[yocto] Using tmpfs for WORKDIR

Burton, Ross ross.burton at intel.com
Tue Aug 13 03:40:03 PDT 2013


Hi,

For a while I've been wondering about the possible performance
improvement from using a tmpfs as $WORKDIR, so each package is
unpacked, compiled, installed, and packaged in a tmpfs and then the
final packages moved to the deploy/sstate/sysroot in persistent
storage.  In theory with lots of RAM and a relatively long file system
commit duration this should be what effectively happens, but there is
a lot of I/O still happening during builds (and occasionally pausing
the build whilst buffers empty here) which I was trying to mitigate,
despite 12G of my 16G RAM being used as the page cache.

Last night I finally got around to testing this.  Unless you've an
ungodly amount of RAM the use of rm_work is mandatory (a 6G tmpfs
wasn't sufficient as a kernel build almost fills that, 8G was
sufficient for me) so I did the HDD times with and without rm_work for
fair comparisons.  Each build was only done once but the machine was
otherwise idle so error margins should be respectable.  The benchmark
was core-image-sato for atom-pc from scratch (with cached downloads).

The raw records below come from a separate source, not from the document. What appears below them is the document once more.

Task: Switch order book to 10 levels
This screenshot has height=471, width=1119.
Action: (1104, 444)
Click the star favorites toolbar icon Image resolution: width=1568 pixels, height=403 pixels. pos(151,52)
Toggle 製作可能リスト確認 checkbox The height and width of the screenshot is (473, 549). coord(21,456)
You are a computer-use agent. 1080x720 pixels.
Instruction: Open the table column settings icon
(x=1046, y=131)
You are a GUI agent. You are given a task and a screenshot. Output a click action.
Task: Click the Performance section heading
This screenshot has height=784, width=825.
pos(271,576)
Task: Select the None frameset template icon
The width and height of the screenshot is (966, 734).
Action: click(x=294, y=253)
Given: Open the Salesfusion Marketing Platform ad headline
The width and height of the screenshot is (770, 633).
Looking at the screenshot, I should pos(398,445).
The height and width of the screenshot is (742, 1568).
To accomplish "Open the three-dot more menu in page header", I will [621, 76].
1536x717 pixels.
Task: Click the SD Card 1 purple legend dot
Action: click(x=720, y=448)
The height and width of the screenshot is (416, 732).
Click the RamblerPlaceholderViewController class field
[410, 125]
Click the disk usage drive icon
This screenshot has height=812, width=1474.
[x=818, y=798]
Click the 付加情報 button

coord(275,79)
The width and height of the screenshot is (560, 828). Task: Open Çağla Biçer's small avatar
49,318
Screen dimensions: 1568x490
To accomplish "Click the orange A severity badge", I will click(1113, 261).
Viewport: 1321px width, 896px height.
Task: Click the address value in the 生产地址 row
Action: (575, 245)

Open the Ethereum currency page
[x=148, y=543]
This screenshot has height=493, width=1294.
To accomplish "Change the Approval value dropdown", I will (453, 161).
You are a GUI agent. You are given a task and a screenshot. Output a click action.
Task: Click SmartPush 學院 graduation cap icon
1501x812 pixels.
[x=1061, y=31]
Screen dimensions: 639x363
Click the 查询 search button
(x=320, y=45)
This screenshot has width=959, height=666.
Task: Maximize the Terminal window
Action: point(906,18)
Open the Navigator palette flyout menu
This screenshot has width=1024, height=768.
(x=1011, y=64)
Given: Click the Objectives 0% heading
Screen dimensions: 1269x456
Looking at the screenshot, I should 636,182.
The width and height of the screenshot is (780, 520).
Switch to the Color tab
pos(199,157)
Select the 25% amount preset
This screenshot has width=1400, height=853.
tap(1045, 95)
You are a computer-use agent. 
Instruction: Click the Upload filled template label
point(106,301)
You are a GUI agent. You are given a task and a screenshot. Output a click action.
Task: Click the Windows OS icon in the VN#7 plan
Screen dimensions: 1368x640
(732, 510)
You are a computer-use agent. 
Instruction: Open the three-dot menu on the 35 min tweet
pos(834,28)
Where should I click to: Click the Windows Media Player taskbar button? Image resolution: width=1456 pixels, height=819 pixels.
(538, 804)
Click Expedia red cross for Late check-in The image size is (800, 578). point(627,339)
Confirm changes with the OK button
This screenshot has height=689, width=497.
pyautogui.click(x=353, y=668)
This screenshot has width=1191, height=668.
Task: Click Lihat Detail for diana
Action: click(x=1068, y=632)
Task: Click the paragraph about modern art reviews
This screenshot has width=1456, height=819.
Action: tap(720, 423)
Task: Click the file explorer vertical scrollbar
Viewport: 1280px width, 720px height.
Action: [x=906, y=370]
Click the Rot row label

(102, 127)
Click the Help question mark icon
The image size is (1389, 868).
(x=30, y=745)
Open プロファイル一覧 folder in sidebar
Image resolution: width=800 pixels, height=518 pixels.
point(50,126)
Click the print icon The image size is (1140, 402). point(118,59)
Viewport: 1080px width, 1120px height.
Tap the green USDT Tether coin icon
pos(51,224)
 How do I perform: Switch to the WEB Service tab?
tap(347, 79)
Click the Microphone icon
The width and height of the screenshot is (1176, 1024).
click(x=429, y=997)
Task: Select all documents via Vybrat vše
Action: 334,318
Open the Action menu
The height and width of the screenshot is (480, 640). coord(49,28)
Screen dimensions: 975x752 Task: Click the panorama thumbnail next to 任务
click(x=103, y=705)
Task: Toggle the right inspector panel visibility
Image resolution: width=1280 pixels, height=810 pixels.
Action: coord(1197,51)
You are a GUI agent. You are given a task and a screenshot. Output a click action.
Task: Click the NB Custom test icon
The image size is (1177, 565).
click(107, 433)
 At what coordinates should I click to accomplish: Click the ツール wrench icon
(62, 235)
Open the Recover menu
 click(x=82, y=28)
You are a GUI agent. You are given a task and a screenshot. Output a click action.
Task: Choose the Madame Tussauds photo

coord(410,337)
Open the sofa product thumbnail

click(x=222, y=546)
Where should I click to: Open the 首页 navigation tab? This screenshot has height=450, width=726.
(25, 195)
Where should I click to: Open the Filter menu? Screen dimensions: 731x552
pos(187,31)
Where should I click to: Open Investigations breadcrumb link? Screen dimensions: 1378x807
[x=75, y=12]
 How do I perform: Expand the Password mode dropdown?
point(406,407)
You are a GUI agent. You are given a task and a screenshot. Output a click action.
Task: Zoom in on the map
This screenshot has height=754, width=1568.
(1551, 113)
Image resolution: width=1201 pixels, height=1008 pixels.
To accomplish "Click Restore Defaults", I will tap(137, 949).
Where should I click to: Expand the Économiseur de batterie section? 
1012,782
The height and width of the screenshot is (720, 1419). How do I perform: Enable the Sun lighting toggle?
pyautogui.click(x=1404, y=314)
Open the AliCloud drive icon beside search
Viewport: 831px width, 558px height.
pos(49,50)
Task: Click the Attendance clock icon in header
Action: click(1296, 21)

Work in HDD without rm_work: ~68 minutes
Work in HDD with rm_work: ~71 minutes
Work in tmpfs with rm_work: ~64 minutes

Everyone loves graphs, so here's one I knocked up:  http://bit.ly/146B0Xo

Conclusion: even with the overhead of rm_work there's a performance
advantage to using a tmpfs for the workdir, but the build isn't
massively I/O bound on commodity hardware (i7 with WD Caviar Green
disks).  It's definitely a quick and easy test (assuming enough RAM)
to see how I/O bound your own builds are.